Microviridae is a family of ssDNA bacteriophages [13,14]. Microviruses that have been cultured and studied are known to infect enterobacteria. Nonetheless, microviruses are a large part of the virome identified in fecal samples and gut samples of various animals [3,15,16,18,19,20,52]. Microviridae has two subfamilies, Bullavirinae and Gokushovirinae. In general, the MCP of the microviruses is relatively more conserved than the replication initiator protein. To determine the family level assignment of the cressdnaviruses from the chicken samples, we undertook a sequence similarity network analysis with a network threshold of 60. Three of the viruses could be assigned to the family Circoviridae, 17 to Genomoviridae and 11 to Smacoviridae. Thirteen could not be classified into any established families (Figure 1, Table 3), although some of these do fall into CRESS1 [7,37,38] and naryavirus [11] groups. The genome organization and distribution of the viruses identified in the chicken swab samples is illustrated in Figure 2 in a linear form.
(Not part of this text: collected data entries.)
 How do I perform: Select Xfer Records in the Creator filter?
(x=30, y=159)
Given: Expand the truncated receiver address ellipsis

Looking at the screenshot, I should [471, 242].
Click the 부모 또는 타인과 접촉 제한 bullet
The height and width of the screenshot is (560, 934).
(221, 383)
Out of the six samples, C4 and C7 contained the highest number of detected viral genomes overall, whereas C2 contained the least. Many of the viral genome sequences were present in more than one sample, indicating that these may be commonly circulating in this environment or in the poultry population. One genomovirus (accession number MN379602), for example, was present it all six samples (Figure 2).

Figure 2

Genome organization of the cressdnaviruses (families Circoviridae, Genomoviridae and Smacoviridae as well as those that are unclassified) and microviruses. Distribution of the virus sequences across the chicken swab samples is shown with black filled boxes. A bar graph summarizes the number of viruses identified in each sample at a family level and those that are unclassified within the phylum Cressdnaviricota.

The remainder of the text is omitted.